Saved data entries
------

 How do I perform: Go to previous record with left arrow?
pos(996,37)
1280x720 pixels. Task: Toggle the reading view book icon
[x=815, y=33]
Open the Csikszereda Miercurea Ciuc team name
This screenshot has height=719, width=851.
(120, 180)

------

▸ Requirement: Each record must be duplicated exactly, with none missing.

▸ Answer space:
 How do I perform: Go to previous record with left arrow?
pos(996,37)
1280x720 pixels. Task: Toggle the reading view book icon
[x=815, y=33]
Open the Csikszereda Miercurea Ciuc team name
This screenshot has height=719, width=851.
(120, 180)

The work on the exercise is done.